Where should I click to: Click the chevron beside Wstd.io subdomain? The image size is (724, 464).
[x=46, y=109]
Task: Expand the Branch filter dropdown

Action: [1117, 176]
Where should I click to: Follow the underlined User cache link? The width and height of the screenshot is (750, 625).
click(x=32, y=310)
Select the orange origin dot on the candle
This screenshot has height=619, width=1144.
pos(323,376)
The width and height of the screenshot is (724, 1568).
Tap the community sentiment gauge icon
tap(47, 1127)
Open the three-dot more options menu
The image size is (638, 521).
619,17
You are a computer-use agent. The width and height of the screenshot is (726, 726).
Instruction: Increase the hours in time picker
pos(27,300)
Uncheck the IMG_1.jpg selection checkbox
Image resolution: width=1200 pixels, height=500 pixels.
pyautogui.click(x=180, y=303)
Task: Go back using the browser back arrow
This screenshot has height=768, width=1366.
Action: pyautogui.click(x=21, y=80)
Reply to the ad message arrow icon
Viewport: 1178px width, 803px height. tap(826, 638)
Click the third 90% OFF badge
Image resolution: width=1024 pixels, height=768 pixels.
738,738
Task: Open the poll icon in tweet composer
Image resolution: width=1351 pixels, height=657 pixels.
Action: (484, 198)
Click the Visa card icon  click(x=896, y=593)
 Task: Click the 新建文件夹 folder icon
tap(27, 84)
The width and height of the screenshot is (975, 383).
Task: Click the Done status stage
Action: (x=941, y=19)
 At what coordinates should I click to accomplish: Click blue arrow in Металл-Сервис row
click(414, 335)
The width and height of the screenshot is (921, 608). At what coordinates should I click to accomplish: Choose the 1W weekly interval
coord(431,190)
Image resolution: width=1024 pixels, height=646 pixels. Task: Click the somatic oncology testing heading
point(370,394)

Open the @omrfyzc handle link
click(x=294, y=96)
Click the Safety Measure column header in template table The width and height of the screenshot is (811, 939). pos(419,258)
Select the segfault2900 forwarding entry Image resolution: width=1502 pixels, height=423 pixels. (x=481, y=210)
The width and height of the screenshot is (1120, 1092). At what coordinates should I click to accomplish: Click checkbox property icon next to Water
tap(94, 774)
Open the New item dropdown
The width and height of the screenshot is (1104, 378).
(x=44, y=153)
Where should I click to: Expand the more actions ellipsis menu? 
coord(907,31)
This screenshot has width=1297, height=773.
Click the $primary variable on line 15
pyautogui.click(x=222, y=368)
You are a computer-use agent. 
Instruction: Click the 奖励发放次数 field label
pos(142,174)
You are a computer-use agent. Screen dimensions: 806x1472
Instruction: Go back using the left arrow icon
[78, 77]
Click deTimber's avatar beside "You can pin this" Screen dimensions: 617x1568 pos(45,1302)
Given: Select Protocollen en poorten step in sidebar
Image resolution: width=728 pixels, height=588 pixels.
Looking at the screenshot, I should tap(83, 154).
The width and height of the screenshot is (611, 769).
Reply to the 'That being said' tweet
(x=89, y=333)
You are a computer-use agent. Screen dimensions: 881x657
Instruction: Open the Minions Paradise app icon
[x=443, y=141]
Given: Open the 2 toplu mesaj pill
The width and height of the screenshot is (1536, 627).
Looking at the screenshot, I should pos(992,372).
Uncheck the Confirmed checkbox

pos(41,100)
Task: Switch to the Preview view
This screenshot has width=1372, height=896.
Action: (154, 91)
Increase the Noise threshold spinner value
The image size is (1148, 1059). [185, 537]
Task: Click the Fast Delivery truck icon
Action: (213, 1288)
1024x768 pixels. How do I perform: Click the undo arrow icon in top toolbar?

Task statement = Start with the line above that contains "You are a computer-use agent. Screen dimensions: 806x1472" and stop after the line that contains "Task: Switch to the Preview view". Output those lines exactly, and only those.

Solution =
You are a computer-use agent. Screen dimensions: 806x1472
Instruction: Go back using the left arrow icon
[78, 77]
Click deTimber's avatar beside "You can pin this" Screen dimensions: 617x1568 pos(45,1302)
Given: Select Protocollen en poorten step in sidebar
Image resolution: width=728 pixels, height=588 pixels.
Looking at the screenshot, I should tap(83, 154).
The width and height of the screenshot is (611, 769).
Reply to the 'That being said' tweet
(x=89, y=333)
You are a computer-use agent. Screen dimensions: 881x657
Instruction: Open the Minions Paradise app icon
[x=443, y=141]
Given: Open the 2 toplu mesaj pill
The width and height of the screenshot is (1536, 627).
Looking at the screenshot, I should pos(992,372).
Uncheck the Confirmed checkbox

pos(41,100)
Task: Switch to the Preview view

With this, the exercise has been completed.